Arbeitsauftrag >> Schreiben Sie die Zeilen zwischen der Zeile mit „The height and width of the screenshot is (583, 1024).“ und der Zeile mit „Action: (x=1177, y=108)“ einschließlich dieser beiden Zeilen wortgetreu ab.

(Auszug aus einem Datensatz)
● ● ●

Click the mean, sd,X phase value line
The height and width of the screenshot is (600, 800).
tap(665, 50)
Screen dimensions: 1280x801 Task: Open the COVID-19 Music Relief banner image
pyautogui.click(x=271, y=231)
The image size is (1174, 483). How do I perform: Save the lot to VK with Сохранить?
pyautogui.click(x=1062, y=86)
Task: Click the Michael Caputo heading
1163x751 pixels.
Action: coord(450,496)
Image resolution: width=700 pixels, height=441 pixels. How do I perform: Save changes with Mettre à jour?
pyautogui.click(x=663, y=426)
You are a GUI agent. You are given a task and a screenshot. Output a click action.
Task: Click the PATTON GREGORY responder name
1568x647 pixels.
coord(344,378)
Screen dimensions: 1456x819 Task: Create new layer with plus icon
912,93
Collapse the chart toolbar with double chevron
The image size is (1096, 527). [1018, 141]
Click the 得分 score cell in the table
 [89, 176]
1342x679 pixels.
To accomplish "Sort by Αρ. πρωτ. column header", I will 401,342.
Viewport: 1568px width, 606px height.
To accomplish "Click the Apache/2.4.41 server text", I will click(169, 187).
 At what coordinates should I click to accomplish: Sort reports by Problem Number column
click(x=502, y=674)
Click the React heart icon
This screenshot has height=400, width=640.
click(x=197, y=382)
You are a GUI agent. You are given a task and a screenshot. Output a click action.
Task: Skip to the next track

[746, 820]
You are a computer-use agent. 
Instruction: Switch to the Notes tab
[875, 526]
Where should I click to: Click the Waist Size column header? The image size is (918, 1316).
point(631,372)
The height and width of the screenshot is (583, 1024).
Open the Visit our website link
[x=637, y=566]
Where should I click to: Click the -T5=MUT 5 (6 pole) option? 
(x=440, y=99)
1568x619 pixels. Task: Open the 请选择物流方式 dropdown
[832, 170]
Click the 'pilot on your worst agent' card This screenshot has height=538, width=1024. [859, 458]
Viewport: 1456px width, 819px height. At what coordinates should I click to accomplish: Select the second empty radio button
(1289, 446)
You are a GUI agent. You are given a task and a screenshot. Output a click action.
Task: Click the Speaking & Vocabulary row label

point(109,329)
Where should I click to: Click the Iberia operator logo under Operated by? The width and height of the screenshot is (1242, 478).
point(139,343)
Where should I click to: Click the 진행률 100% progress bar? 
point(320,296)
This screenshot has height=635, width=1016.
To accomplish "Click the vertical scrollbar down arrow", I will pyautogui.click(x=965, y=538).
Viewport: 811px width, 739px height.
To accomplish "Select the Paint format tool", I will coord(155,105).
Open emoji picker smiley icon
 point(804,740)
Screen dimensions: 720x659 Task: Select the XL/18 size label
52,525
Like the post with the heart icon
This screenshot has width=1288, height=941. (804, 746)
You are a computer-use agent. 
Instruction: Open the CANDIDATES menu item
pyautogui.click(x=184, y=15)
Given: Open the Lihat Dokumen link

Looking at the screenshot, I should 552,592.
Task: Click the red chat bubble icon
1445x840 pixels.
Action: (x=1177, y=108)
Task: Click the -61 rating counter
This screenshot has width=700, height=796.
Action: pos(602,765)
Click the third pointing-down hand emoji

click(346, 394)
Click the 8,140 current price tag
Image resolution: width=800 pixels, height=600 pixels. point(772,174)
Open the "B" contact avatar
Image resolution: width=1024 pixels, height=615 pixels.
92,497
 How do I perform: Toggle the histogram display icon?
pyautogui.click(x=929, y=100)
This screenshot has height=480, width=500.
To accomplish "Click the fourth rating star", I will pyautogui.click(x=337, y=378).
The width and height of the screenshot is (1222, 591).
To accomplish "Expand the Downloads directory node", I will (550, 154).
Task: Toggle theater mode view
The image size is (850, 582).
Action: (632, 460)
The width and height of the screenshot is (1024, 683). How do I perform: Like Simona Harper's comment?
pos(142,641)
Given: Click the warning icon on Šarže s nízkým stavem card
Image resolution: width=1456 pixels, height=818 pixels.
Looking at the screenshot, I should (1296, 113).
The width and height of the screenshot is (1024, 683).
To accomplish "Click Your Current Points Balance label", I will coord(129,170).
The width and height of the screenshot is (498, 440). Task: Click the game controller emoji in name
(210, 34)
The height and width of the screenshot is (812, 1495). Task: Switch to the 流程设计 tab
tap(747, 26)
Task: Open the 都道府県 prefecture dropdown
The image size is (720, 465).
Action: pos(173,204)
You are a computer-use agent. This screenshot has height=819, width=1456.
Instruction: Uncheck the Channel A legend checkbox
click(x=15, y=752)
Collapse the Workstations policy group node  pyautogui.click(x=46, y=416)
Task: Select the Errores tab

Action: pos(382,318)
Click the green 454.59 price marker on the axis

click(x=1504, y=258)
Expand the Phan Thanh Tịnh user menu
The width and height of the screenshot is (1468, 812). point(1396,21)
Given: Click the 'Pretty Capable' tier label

● ● ●

Lösung >>
The height and width of the screenshot is (583, 1024).
Open the Visit our website link
[x=637, y=566]
Where should I click to: Click the -T5=MUT 5 (6 pole) option? 
(x=440, y=99)
1568x619 pixels. Task: Open the 请选择物流方式 dropdown
[832, 170]
Click the 'pilot on your worst agent' card This screenshot has height=538, width=1024. [859, 458]
Viewport: 1456px width, 819px height. At what coordinates should I click to accomplish: Select the second empty radio button
(1289, 446)
You are a GUI agent. You are given a task and a screenshot. Output a click action.
Task: Click the Speaking & Vocabulary row label

point(109,329)
Where should I click to: Click the Iberia operator logo under Operated by? The width and height of the screenshot is (1242, 478).
point(139,343)
Where should I click to: Click the 진행률 100% progress bar? 
point(320,296)
This screenshot has height=635, width=1016.
To accomplish "Click the vertical scrollbar down arrow", I will pyautogui.click(x=965, y=538).
Viewport: 811px width, 739px height.
To accomplish "Select the Paint format tool", I will coord(155,105).
Open emoji picker smiley icon
 point(804,740)
Screen dimensions: 720x659 Task: Select the XL/18 size label
52,525
Like the post with the heart icon
This screenshot has width=1288, height=941. (804, 746)
You are a computer-use agent. 
Instruction: Open the CANDIDATES menu item
pyautogui.click(x=184, y=15)
Given: Open the Lihat Dokumen link

Looking at the screenshot, I should 552,592.
Task: Click the red chat bubble icon
1445x840 pixels.
Action: (x=1177, y=108)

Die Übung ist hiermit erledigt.